━━━ Extract to read ━━━

Friday, September 20, 2013

Literary Bleeding Hearts

20th September 2013

I'm sending my galley proofs back to the publisher today. I do hope others are proof reading it, because I caught quite a lot of errors and there must be more that I didn't see.
Now I can devote my day to reading Pulitzer prize winner Paul Harding's new book "Enon." Like Steinbeck and Hemmingway, he might one day be  discussed as one of the big names in American literature, and so it is exciting to watch his career unfold. He got a three-book deal (everyone seems to, except me!) from Random House and so he is under obligation to churn a couple more out. A lot of pressure, which is not conducive to the production of any good art. Art demands space, and that's why I decided to write a canon of five books before sending the first out. Writing is a gossamer art - reach for it too hard and it slips between your fingers.

━━━ Extracted information ━━━

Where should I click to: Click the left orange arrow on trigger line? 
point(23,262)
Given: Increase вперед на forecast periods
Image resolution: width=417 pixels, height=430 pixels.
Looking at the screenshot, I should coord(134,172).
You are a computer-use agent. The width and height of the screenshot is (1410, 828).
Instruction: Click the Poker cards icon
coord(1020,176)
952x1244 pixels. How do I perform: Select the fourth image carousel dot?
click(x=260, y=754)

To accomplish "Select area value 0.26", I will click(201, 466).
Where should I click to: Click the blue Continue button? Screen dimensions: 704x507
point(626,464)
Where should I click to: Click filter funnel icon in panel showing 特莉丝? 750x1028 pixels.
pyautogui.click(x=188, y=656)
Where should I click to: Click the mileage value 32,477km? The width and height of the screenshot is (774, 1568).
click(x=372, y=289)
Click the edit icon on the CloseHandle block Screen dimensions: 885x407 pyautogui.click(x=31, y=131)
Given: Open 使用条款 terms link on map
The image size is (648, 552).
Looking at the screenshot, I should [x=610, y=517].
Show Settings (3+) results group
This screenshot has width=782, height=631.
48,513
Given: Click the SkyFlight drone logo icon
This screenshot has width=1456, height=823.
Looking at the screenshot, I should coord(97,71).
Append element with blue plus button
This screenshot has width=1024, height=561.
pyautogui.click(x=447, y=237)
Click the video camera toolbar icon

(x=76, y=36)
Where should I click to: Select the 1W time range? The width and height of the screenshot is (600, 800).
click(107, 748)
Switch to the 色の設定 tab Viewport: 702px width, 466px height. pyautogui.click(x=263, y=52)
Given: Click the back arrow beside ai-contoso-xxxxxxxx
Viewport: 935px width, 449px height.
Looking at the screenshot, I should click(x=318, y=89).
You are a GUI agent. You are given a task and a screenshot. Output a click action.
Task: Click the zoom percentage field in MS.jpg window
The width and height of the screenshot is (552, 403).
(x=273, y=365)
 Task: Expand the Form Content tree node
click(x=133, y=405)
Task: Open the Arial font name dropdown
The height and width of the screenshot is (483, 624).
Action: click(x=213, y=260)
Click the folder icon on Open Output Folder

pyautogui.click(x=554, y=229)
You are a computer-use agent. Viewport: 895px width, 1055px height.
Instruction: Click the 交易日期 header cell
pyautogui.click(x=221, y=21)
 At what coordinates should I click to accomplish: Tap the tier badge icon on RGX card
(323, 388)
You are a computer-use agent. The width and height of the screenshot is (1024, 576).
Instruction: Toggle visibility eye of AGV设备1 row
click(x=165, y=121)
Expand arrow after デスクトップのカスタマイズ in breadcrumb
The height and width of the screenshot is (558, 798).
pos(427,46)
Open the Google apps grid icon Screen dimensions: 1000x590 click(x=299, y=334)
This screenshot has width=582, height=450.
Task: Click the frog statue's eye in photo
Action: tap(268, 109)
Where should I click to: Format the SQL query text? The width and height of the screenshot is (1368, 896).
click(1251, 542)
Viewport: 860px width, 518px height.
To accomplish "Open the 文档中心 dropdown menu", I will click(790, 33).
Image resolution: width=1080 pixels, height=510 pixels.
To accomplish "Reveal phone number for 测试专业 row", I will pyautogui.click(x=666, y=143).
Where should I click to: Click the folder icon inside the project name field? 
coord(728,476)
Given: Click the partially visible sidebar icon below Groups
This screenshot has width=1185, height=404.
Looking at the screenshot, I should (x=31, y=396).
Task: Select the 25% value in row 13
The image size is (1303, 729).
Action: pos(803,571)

━━━

Work instructions —
1 > According to the blog entry, which publisher gave Paul Harding a three-book deal?
2 > Say whether each statement agrees with the blog entry, answering yes or no and quoting the words that decide it. (a) The writer is returning galley proofs to the publisher today. (b) The writer received a three-book deal from Random House. (c) The writer chose to write five books before sending out the first.
3 > Write out the part of the blog entry between "I'm sending my" and "I didn't see.", inclusive.

Results of the tasks —
1 > Random House.

2 >
(a) Yes: "I'm sending my galley proofs back to the publisher today."
(b) No: "He got a three-book deal (everyone seems to, except me!) from Random House"
(c) Yes: "that's why I decided to write a canon of five books before sending the first out."

3 >
I'm sending my galley proofs back to the publisher today. I do hope others are proof reading it, because I caught quite a lot of errors and there must be more that I didn't see.